**READING PASSAGE**
========================================
“I had a great idea for a medical product, a patent and a business plan — and still I got scooped,” says Dutton, who was 22 and a researcher at Children’s Hospital of Philadelphia when he watched another company make good with a variation of his invention.
The following year, as a first-year student at Rutgers Robert Wood Johnson Medical School, Dutton and two classmates, Steven Shterenberg and Matthew Michel, launched Rutgers Biomedical Entrepreneurial Network (BEN).
“I wanted to help educate others interested in getting their ideas to market so they wouldn’t make the same mistakes I did, to give them the best chance of success in solving the problems in the health care arena,” says Dutton, a fourth-year RWJMS student and co-developer of an information-guided patient discharge platform known as Suretify, his second company.
Today BEN, in its fourth year, is going strong.
Each month 20 to 30 RWJMS student-members come together for inspirational talks and workshops centered on biomedical and health care innovation and entrepreneurship.
========================================
**RECORDS**
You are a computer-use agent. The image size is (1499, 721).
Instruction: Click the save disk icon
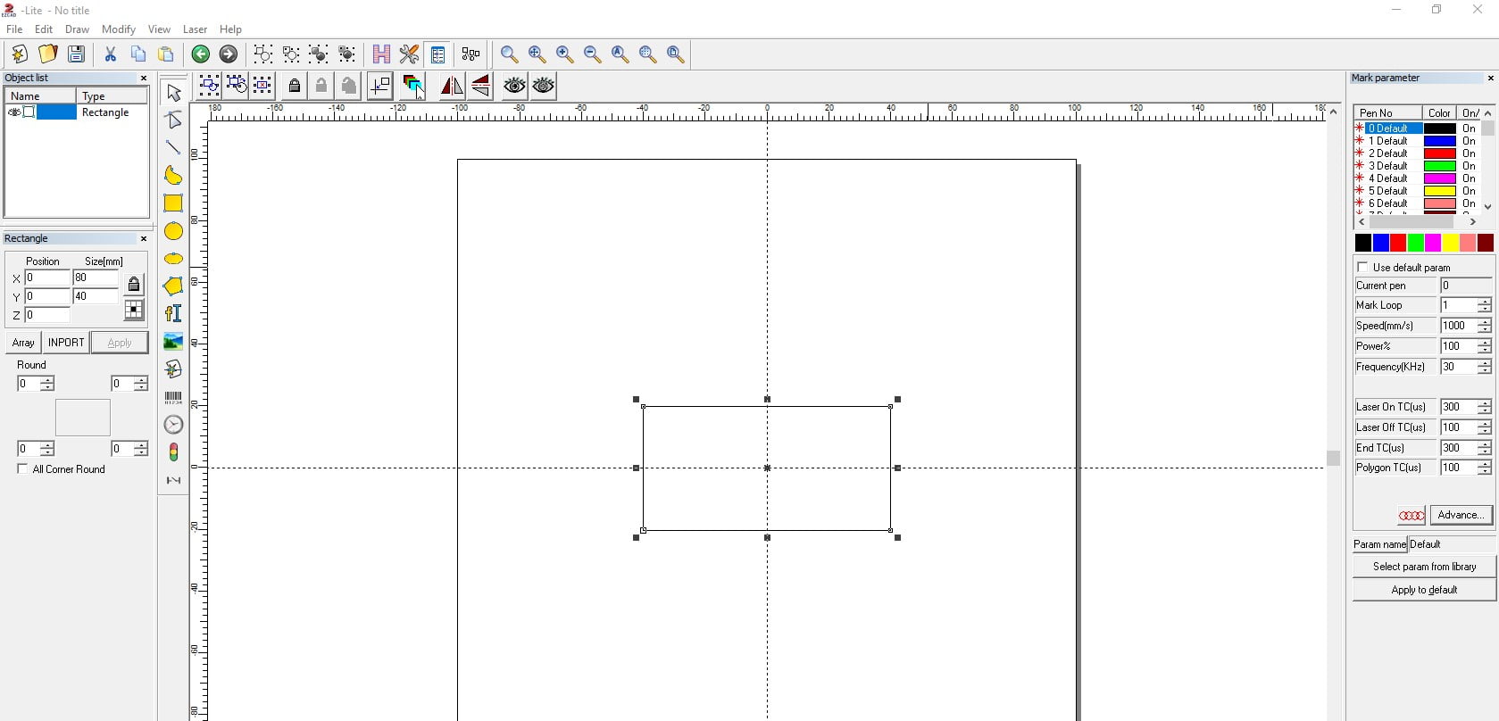pyautogui.click(x=77, y=54)
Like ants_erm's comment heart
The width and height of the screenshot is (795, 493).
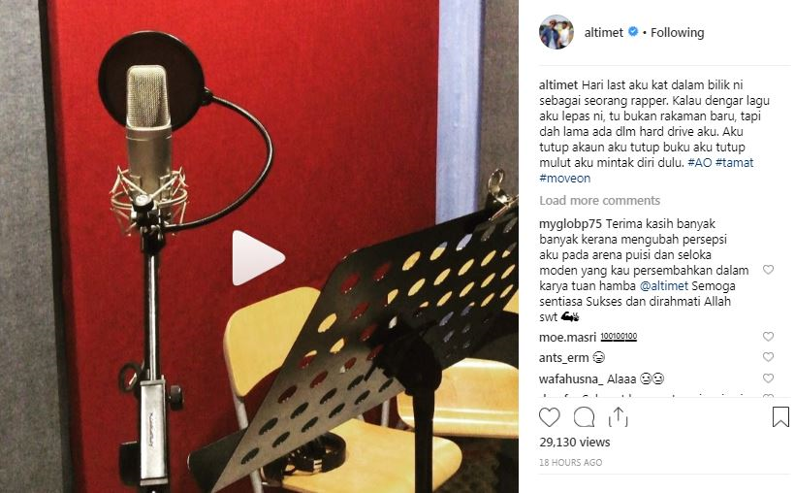768,357
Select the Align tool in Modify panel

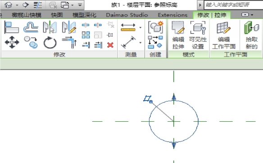pyautogui.click(x=12, y=27)
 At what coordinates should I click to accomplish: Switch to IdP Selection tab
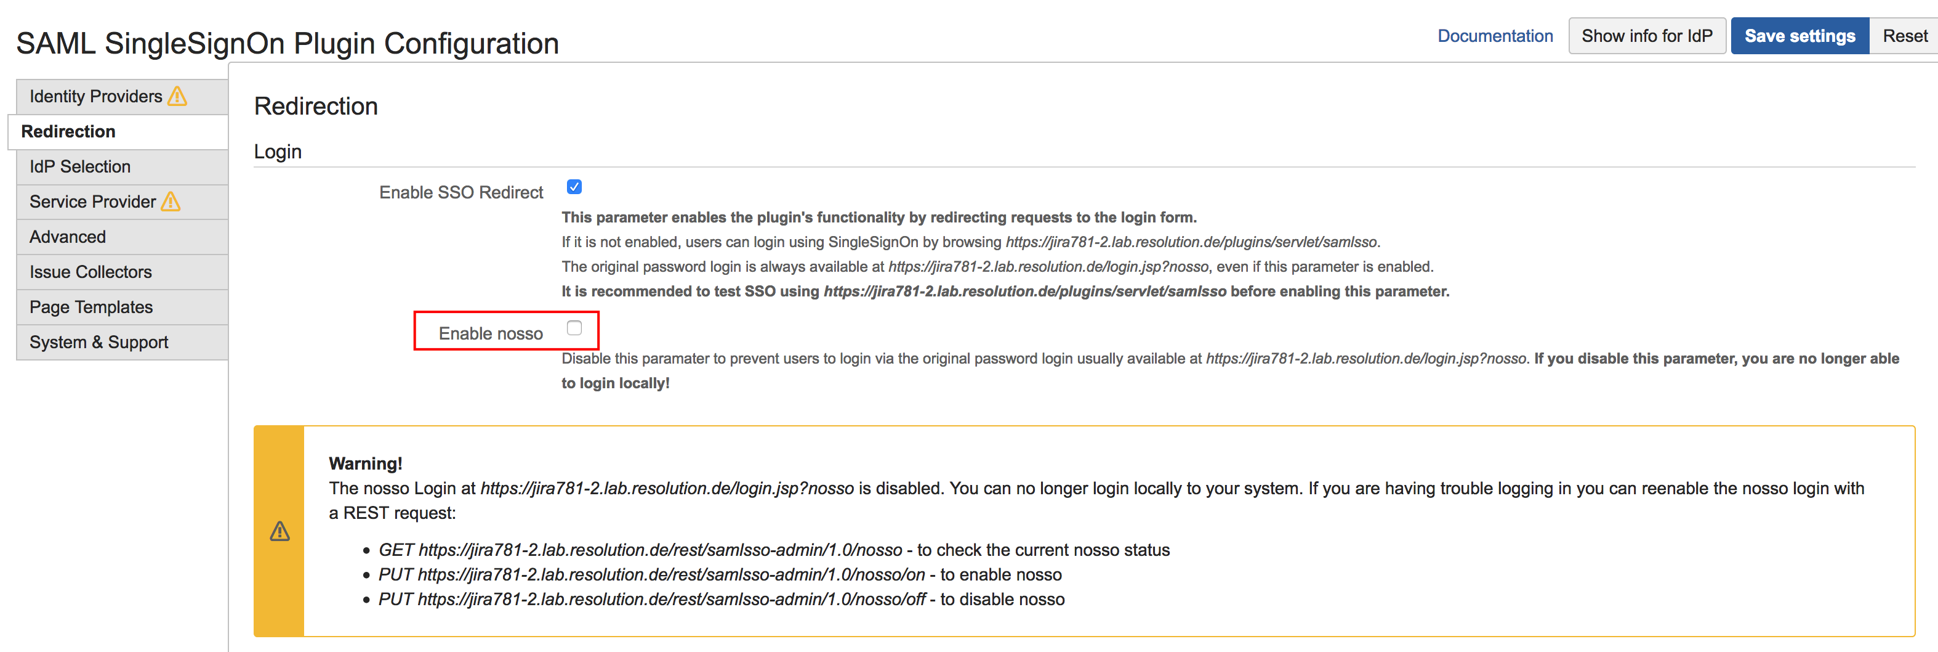tap(80, 166)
========================================
**CHECK YOUR UNDERSTANDING**
• 1. Rewrite the paragraph beginning "“I wanted to help educate others" in the passage on the Rutgers Biomedical Entrepreneurial Network more briefly, keeping its main facts.
• 2. Print the stretch of the passage on the Rutgers Biomedical Entrepreneurial Network from "Today BEN, in" through "innovation and entrepreneurship." without any changes.
The listing comes from a different source than the passage on the Rutgers Biomedical Entrepreneurial Network.

**ANSWERS TO THE EXERCISE**
• 1. Dutton, a fourth-year RWJMS student, co-developed Suretify, an information-guided patient discharge platform that is his second company. He says he wanted to teach others how to bring their ideas to market so they could avoid his mistakes and have the best chance of solving health care problems.

• 2.
Today BEN, in its fourth year, is going strong.
Each month 20 to 30 RWJMS student-members come together for inspirational talks and workshops centered on biomedical and health care innovation and entrepreneurship.